Type of short and thin hair

Vellus hair (/'vEl@s/ VELL-əs) is short, thin, light-colored, and barely noticeable hair that develops on most of a human's body during childhood. Exceptions include the lips, the back of the ear, the palm of the hand, the sole of the foot, some external genital areas, the navel, and scar tissue. The density of hair – the number of hair follicles per area of skin – varies from person to person. Each strand of vellus hair is usually less than 2 cm long, and the follicle is not connected to a sebaceous gland.

Vellus hair is most easily observed on children and women, who generally have less terminal hair to obscure it. Vellus hair is not lanugo hair. Lanugo hair is a much thicker type of hair that normally grows only on fetuses.

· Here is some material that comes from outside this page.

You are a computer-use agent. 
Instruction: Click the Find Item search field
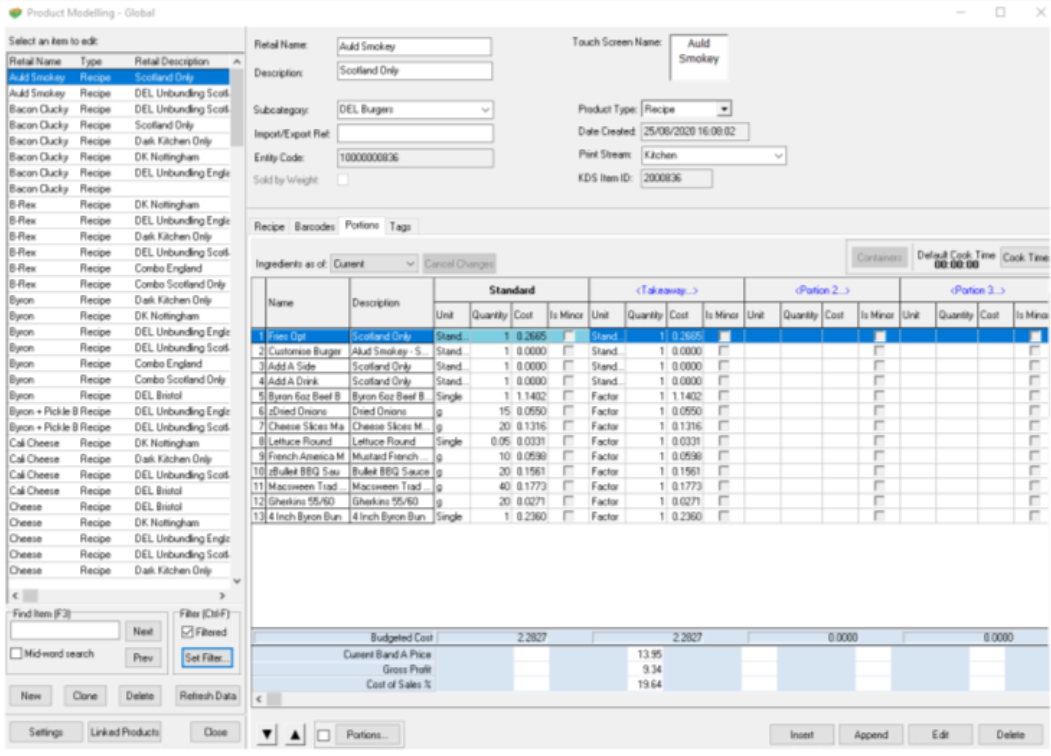(x=65, y=631)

Vellus hair is differentiated from the more visible terminal or androgenic hair, which develops only during and after puberty, usually to a greater extent on men than it does on women.

The Latin language uses the word vellus to designate "a fleece" or "wool". Vellus hair is sometimes colloquially referred to as peach fuzz, for its resemblance to the downy growths (trichomes) on the skin of the peach fruit.

== Development==

Vellus hair replaces lanugo hair on a human fetus at 36 to 40 weeks of gestation. The growth cycle of vellus hair is different from the growth cycle of terminal hair. At puberty, androgen hormones cause much of the vellus hair to turn into terminal hair and stimulate the growth of new hair in the armpit and the pubic area. In males, this change in vellus hair also occurs on the face (beard) and the body.

== Function ==

Vellus hair provides both thermal insulation and cooling for the body. This insulation regulates body temperature: the vellus hair functions like a wick for sweat. While a skin pore is open, sweat wets a strand of vellus hair. The sweat on the external part of the strand evaporates. More sweat wets the external part of the vellus strand and then evaporates. This process is called perspiration.

==Clinical significance==
===Overgrowth===
The unusual growth of vellus hair can be a side effect of some types of disease. An abundance of vellus hair can develop from an increase in the production of the cortisol hormone in a person with Cushing's syndrome. Anorexia nervosa increases vellus hair. Vellus hair can also be found in men with male pattern baldness or with hirsutism. Hormonal fluctuations in pregnant women cause foetal vellus hair to change to terminal hair. The terminal hair is usually shed after the birth of the baby upon the return of the hormones to the normal levels.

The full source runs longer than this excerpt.